ROBERTO FEGA, Echoes From The Planet

Un’apocalisse domestica, sorvegliata, la rivolta che inizia dentro la stanza del compositore, contro  la realizzazione delle profezie di 1984 di Orwell: “Tutto svaniva nella nebbia. Il passato veniva cancellato, la cancellazione dimenticata, e la menzogna diventava verità”.

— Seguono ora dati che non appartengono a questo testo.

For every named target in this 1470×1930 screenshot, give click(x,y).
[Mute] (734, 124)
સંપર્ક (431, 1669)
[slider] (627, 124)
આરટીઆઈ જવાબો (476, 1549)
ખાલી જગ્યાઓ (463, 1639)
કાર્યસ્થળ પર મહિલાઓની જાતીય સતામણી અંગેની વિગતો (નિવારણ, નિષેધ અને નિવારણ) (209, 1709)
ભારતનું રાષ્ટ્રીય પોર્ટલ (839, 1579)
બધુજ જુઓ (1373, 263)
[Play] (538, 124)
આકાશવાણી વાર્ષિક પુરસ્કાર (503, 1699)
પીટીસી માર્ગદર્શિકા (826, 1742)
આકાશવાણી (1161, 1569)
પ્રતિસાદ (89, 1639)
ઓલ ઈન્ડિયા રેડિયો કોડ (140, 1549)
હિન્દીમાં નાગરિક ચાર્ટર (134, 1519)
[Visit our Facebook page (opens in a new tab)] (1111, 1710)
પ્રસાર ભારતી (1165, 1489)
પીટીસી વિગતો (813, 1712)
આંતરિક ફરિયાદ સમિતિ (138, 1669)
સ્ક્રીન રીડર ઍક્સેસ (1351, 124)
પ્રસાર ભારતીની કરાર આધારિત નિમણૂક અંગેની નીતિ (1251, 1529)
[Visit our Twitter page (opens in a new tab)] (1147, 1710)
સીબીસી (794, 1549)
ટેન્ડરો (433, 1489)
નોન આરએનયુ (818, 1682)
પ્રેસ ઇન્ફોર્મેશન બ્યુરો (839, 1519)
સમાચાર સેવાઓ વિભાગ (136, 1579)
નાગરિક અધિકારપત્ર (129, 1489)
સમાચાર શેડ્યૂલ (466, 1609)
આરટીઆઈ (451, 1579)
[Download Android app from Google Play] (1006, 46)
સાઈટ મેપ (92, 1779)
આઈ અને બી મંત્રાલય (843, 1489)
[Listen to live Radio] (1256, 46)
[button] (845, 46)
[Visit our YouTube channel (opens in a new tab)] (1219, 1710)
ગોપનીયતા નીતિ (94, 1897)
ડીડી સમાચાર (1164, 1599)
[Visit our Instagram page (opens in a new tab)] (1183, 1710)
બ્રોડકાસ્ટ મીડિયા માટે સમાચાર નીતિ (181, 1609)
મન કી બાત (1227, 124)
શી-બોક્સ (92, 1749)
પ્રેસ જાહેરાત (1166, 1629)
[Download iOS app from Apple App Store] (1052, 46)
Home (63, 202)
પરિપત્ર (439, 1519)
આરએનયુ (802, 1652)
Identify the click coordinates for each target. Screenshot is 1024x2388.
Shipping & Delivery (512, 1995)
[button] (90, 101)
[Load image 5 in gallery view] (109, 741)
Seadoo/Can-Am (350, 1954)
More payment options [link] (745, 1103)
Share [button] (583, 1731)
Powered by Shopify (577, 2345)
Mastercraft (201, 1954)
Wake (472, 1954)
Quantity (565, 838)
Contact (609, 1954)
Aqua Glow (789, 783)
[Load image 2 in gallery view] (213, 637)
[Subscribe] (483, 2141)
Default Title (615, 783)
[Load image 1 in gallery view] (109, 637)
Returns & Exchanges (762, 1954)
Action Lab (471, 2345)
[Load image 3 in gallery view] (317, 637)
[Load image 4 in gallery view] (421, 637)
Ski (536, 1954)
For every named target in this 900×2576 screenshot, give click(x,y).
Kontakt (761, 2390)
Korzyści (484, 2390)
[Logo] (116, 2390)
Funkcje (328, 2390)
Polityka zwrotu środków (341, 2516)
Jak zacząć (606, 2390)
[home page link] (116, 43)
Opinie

Bruciamo tutti al fuoco dello schermo nell’epoca (che uno scrittore di cui ero amico ha definito in modo puntuale) dell’autismo corale. Bruciamo tutti in una lenta agonia che poco ha di epico, mentre il mondo fuori è ancora e sempre in fiamme. Suona come una lama questo lavoro del sound artist e polistrumentista Roberto Fega, incastonata nella roccia dell’attualità. Creature fantastiche, voci catturate nella realtà e ricontestualizzate in una selva elettronica rarefatta ed onirica, una raccolta di, appunto, echi dal pianeta Terra, come un audiogiornale o un blob in cui la parte video spetta alla nostra immaginazione. Aprire gli occhi, chiuderli verso dentro, come suggeriva il poeta messicano Octavio Paz: e allora macerie, ipermercati come templi della desolazione americana, la democrazia (?) che avanza come il cemento, sirene, fumogeni, guerra, pubblicità. Come se su un vhs dove sono state registrati talk show, telefilm, news, il tempo avesse imposto il suo inesorabile dominio di ruggine e deriva, lasciando echi, distorsioni, ombre, apparizioni.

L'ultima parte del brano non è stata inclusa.